**Textauszug**
● ● ●

Cover
Titel
Das Kino und der Krieg. Deutschland 1914-1929


Autor(en)
Stiasny, Philipp
Anzahl Seiten
443 Seiten
Preis
€ 38,00
Rezensiert für den Arbeitskreis Historische Friedens- und Konfliktforschung bei H-Soz-Kult von:
Thomas F. Schneider, Erich Maria Remarque-Friedenszentrum Osnabrück

Über die dominante Rolle des Ersten Weltkrieges für die Diskurse in der Zwischenkriegszeit und für die Zustimmung oder Ablehnung des politischen Systems der Weimarer Republik herrscht in den Geschichts-, Literatur und Medienwissenschaften umfassender Konsens. Für den deutschen Film ist dies bereits seit den 1990er-Jahren durch die grundlegenden Arbeiten von Rainer Rother und Bernadette Kester und ihnen nachfolgenden zahlreichen Studien untersucht und nachgewiesen worden. Hieran schließt auch Philipp Stiasnys Studie „Das Kino und der Krieg“ an, allerdings mit dem fundamentalen Unterschied, sich nicht mit Frontfilmen zu beschäftigen, sondern den Spuren des Weltkrieges im „populären Kino“ im Zeitraum 1914 bis 1929 nachzuspüren, also bis zur Einführung des Tonfilms, die Stiasny quasi als Paradigmenwechsel wertet und demzufolge als Zäsur setzt. Im Fokus stehen in vier zentralen Kapiteln, die jeweils aus Überblicksdarstellungen und detaillierten Analysen von einzelnen als signifikant verstandenen Filmen bestehen, daher im Ersten Weltkrieg produzierte Unterhaltungsfilme, Filme, die sich mit den revolutionären Ereignissen 1918/1920 beschäftigen, Filme, die in der frühen Weimarer Republik einen zukünftigen Krieg imaginieren, und schließlich Historienfilme.

Diese freiwilligen Reduktionen beinhalten einige nicht genauer diskutierte Implikationen und Konsequenzen. Grundsätzlich sind im Fortgang der Untersuchung die Arbeiten zu den Frontfilmen jeweils ebenso parallel zu denken wie die internationale Filmproduktion, die zwar verschiedentlich erwähnt, aber für die Untersuchungsergebnisse kaum eine Rolle spielen. Die deutsche Filmproduktion erscheint so weitgehend isoliert (was für den Zeitraum 1914–1918 kriegsbedingt auch zutreffen mag), die für Stiasny so überaus wichtige Publikumsorientierung des „populären Kinos“ aber ebenso unbeeindruckt von Filmimporten wie das Kriegsbild des deutschen Films und Publikums.

● ● ●

**Anforderungen**
a - Schreiben Sie aus der Rezension den Abschnitt von „Diese freiwilligen Reduktionen“ bis „Films und Publikums.“ wortgetreu ab.
b - Beantworten Sie anhand der Rezension diese Fragen:
(i) Welchen Zeitraum untersucht Stiasnys Studie?
(ii) Wie viele Seiten umfasst das Buch?
(iii) Wer hat die Rezension verfasst?
c - Setzen Sie bitte die Rezension zu Stiasnys Buch „Das Kino und der Krieg“ nach ihrem letzten Satz fort.
Die anschließenden Zeilen stammen aus einer anderen Quelle.

● ● ●

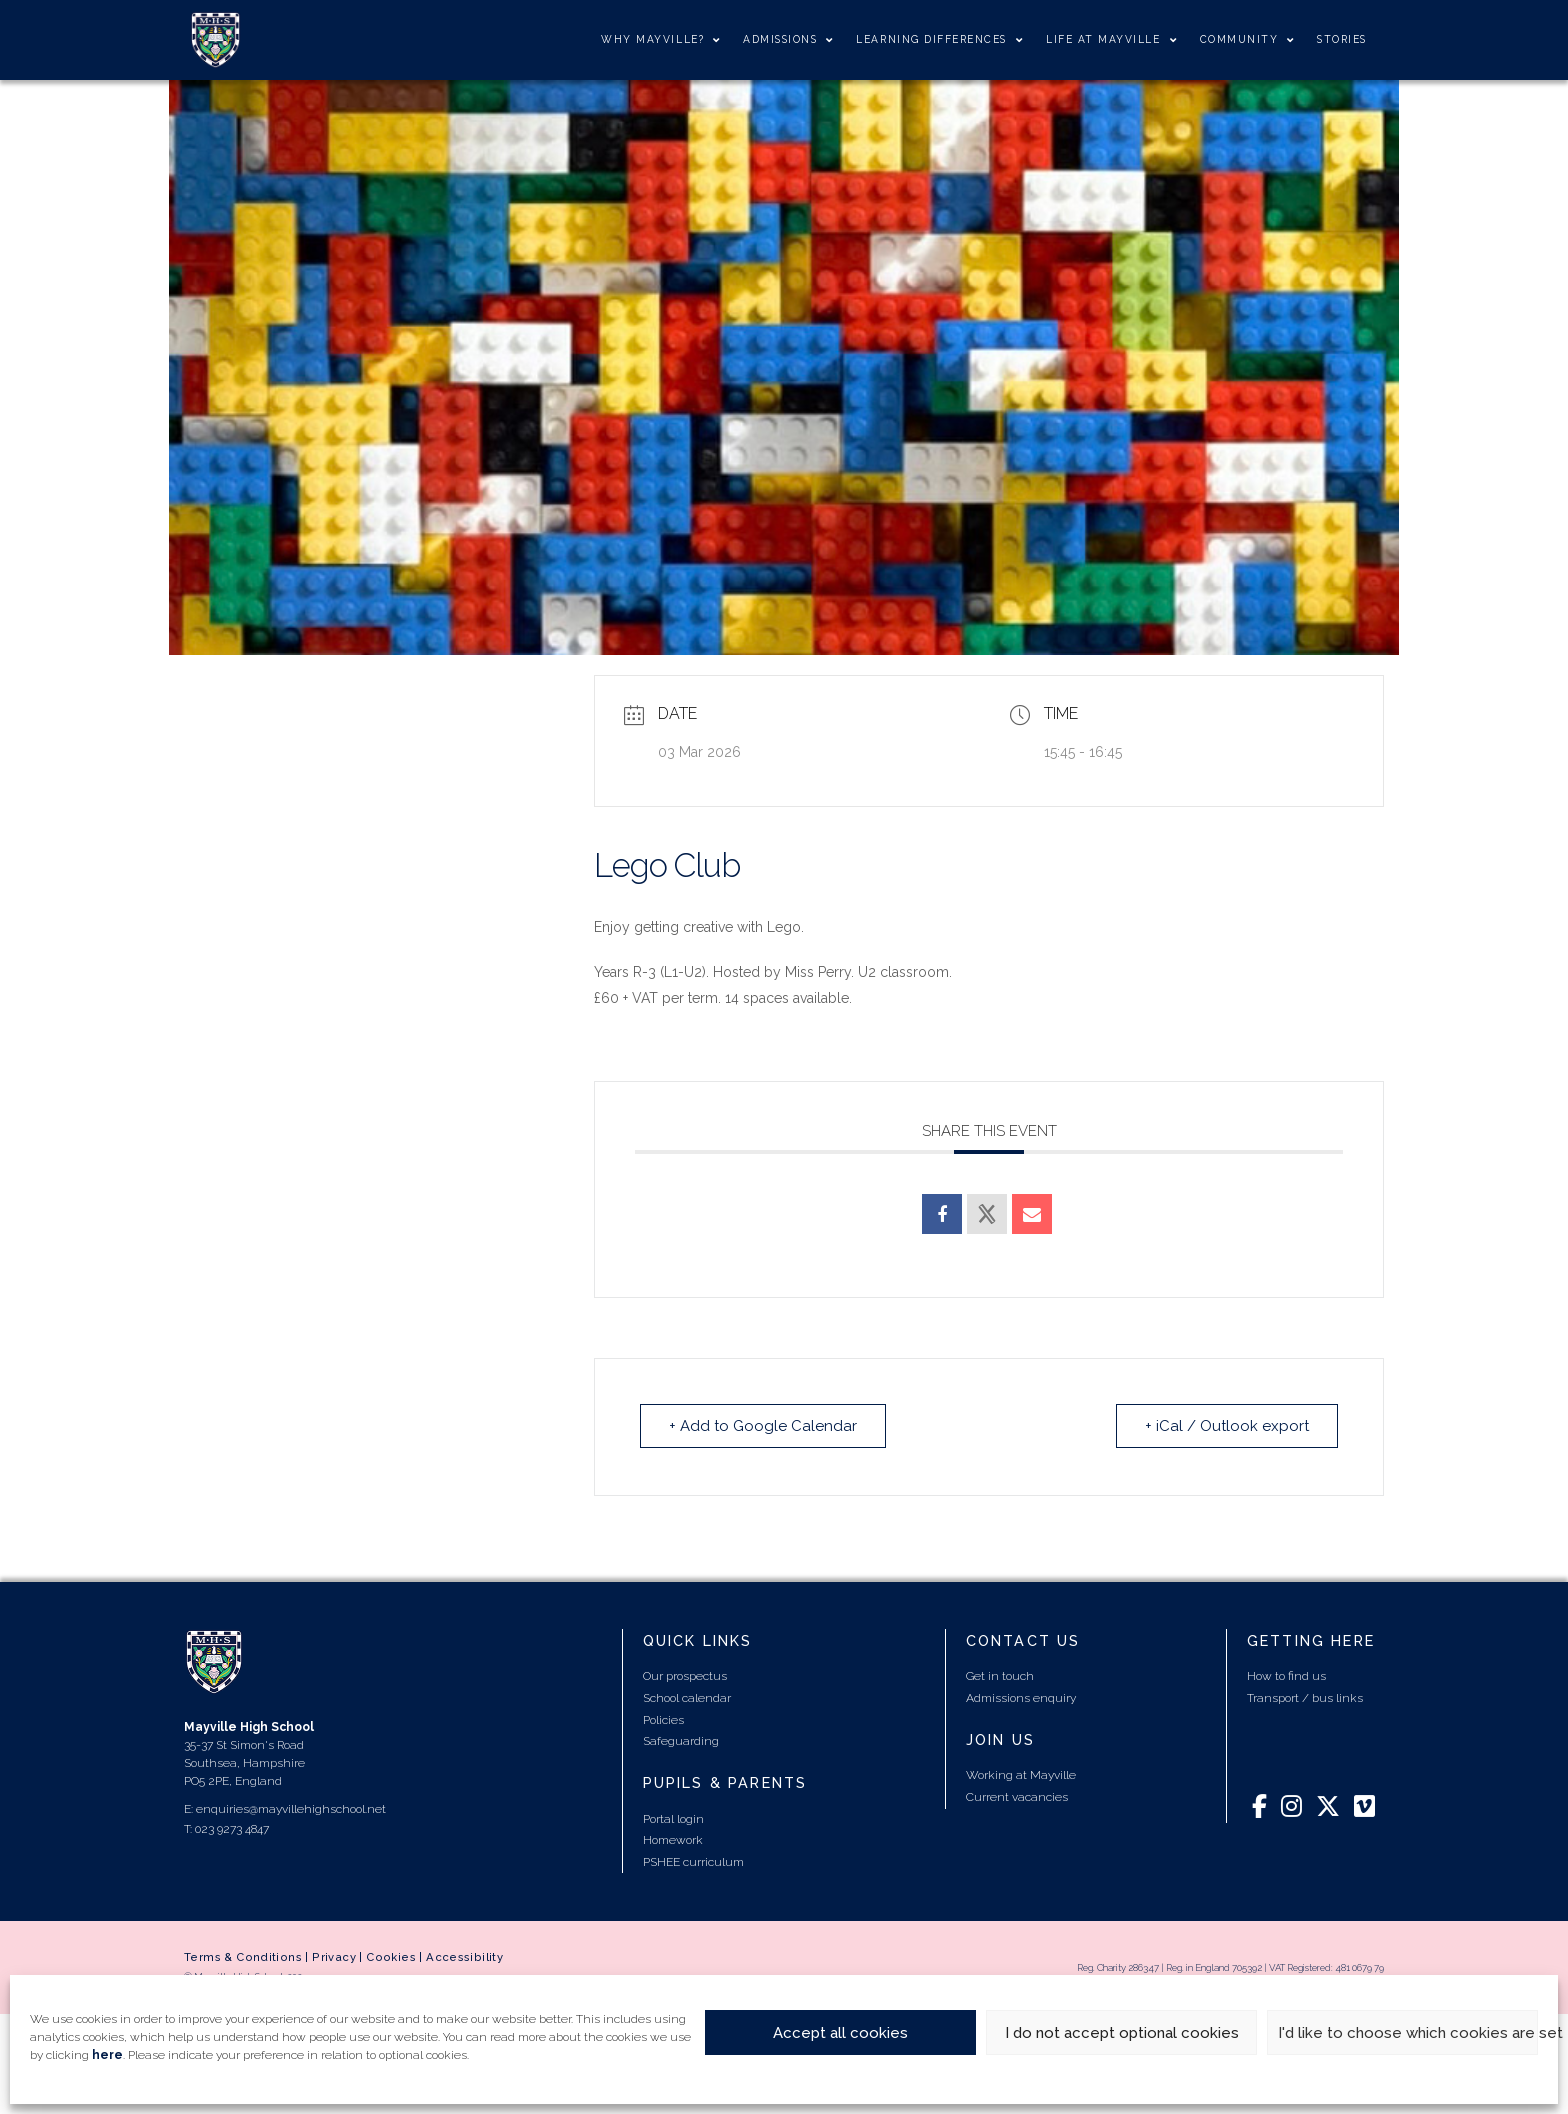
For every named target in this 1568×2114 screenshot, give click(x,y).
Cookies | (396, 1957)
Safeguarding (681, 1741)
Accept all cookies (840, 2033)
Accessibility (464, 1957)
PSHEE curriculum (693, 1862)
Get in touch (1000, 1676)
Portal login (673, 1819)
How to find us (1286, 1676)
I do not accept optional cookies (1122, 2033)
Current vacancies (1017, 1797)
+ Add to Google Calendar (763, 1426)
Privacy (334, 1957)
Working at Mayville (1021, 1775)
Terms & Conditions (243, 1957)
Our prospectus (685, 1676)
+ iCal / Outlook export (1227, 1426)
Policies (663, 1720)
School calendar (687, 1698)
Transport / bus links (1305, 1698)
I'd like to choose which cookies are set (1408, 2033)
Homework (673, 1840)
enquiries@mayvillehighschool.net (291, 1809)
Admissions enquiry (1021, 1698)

● ● ●

**Antworten**
a -
Diese freiwilligen Reduktionen beinhalten einige nicht genauer diskutierte Implikationen und Konsequenzen. Grundsätzlich sind im Fortgang der Untersuchung die Arbeiten zu den Frontfilmen jeweils ebenso parallel zu denken wie die internationale Filmproduktion, die zwar verschiedentlich erwähnt, aber für die Untersuchungsergebnisse kaum eine Rolle spielen. Die deutsche Filmproduktion erscheint so weitgehend isoliert (was für den Zeitraum 1914–1918 kriegsbedingt auch zutreffen mag), die für Stiasny so überaus wichtige Publikumsorientierung des „populären Kinos“ aber ebenso unbeeindruckt von Filmimporten wie das Kriegsbild des deutschen Films und Publikums.

b -
(i) 1914 bis 1929
(ii) 443 Seiten
(iii) Thomas F. Schneider, Erich Maria Remarque-Friedenszentrum Osnabrück

c -
Das „populäre Kino“ bleibt als Terminus technicus nebulös. Stiasny weist zu Recht auf die Übernahme von Elementen des Melodrams, des Krimis, der Spionage- und Abenteuergeschichten in Erzählungen über den Krieg hin, liefert aber keine Begründung, warum dies die Bezeichnung „populär“ rechtfertigen könnte. Implizit schwingt hier eine längt überholte Trennung in Unterhaltungs- und Kunstkino mit, die zwar in der Filmkunstdebatte in den Anfangsjahren der Emanzipation des Films als eigene Kunstform von einiger Relevanz gewesen sein mag, in der Gegenwart seit den 1920er-Jahren jedoch jegliche Substanz verloren hat. Dennoch sind nur aufgrund dieser impliziten und die Untersuchung eher behindernden Annahme Stiasnys abschließende Bemerkungen zu verstehen: „Der Film besitzt Wärme, womöglich Feuer. Damit ist eine Schlüsselqualität der in diesem Buch untersuchten Filme bezeichnet: Ihr Vermögen, zugleich die Schaulust zu befriedigen, die Distanz zwischen dem Zuschauer und den Figuren auf der Leinwand verschwinden zu lassen und allen Genrekonventionen zum Trotz Gefühle und Emotionen zu wecken. Die Filme gestatten sinnliche Erlebnisse und bringen Menschen zum Lachen, Weinen, Staunen, vielleicht auch zum Grübeln, Ärgern und Mitleiden.“ (S. 397) Zumindest gestattet sei die Frage, wie denn ein Film aussehen sollte, der all dies nicht erfüllt.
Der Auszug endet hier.